Their overall conclusion is that in the vast majority of cases, fees are determined after the fact, based only on the size of settlement and the biases of the court. The professors argue that their findings show one of the goals of the Private Securities Litigation Reform Act of 1995 – to encourage lead plaintiffs to exercise oversight by negotiating fee arrangements with class counsel at the onset of a case – has not been met. They also concluded plaintiffs lawyers may be exploiting market inefficiencies by requesting higher fees from courts with a low volume of securities cases. And judges who slash fee requests without real analysis of benchmarks, they said, create uncertainty that, in the long run, hurts investors because it discourages class action lawyers from investing in cases.

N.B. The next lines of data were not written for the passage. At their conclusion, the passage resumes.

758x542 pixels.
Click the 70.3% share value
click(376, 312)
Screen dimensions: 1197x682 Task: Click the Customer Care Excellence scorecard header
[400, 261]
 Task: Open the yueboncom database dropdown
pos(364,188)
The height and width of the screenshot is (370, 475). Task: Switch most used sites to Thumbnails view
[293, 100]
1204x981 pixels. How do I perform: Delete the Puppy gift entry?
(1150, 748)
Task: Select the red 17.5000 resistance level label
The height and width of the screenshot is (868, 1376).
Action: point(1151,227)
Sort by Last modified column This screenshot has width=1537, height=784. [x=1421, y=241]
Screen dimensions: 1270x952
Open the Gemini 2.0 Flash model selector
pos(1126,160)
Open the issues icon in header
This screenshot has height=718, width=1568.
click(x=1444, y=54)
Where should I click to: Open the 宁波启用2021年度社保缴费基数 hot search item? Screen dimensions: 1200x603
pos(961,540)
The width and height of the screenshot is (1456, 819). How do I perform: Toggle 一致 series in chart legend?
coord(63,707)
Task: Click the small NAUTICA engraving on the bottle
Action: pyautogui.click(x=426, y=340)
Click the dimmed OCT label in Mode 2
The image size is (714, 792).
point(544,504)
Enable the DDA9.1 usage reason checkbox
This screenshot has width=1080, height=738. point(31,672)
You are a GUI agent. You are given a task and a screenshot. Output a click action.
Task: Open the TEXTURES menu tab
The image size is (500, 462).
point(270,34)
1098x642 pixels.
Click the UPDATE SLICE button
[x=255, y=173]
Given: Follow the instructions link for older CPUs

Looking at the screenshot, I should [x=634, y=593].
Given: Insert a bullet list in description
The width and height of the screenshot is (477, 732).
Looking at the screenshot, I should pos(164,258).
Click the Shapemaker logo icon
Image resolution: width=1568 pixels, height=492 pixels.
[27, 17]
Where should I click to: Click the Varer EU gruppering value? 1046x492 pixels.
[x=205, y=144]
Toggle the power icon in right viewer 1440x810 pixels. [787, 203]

Professor Eva Subotnik’s article, Copyright and the Living Dead?: An Estates Law View
of the Post-Mortem Term, will be published in the fall by the Harvard Journal of Law & Technology. Here is the abstract:
Is there any good reason why the term of copyright, which was once a scant fourteen years long, should now last decades beyond the death of the author? Proponents of copyright as a form of property have generally welcomed this expansion. By contrast, recent scholarship has cast doubt on the soundness of any post-mortem period of protection, citing anti-social behavior by well-known authors’ successors that threatens our cultural heritage. Absent from the literature thus far, however, has been a systematic study of how estates law principles, which govern the general succession of property, bear on the justifications for and scope of copyright’s post-mortem term. Undertaking that task, this article makes two principal points. First, estates law theories and doctrines provide discrete support—beyond what general property principles provide—for a post-mortem term that should be taken into account in any debate over copyright duration. Second, while there are costs associated with the post-mortem term, they should be viewed primarily through the prism not of dead-hand control but of suboptimal stewardship by the living. Together, these points begin to suggest changes that should be implemented, including the shortening of the post-mortem term and the instantiation of better stewardship practices among authors’ successors.
Professor David Gregory was a featured panelist and speaker at the Syracuse University and Le Moyne Labor and Religion conference, “Moral Vision From/For the Grassroots,” on April 10 and 11, 2015. He will moderate a featured panel, “Catholic Colleges and Universities, Collective Bargaining and NLRB Jurisdiction,” at the annual conference of the National Center for the study of collective bargaining in higher education and the professions, CUNY Graduate Center, on April 21, 2015.
His chapter on labor and employment law has been published in “A Clearer Lens: American Law from a Catholic Perspective.”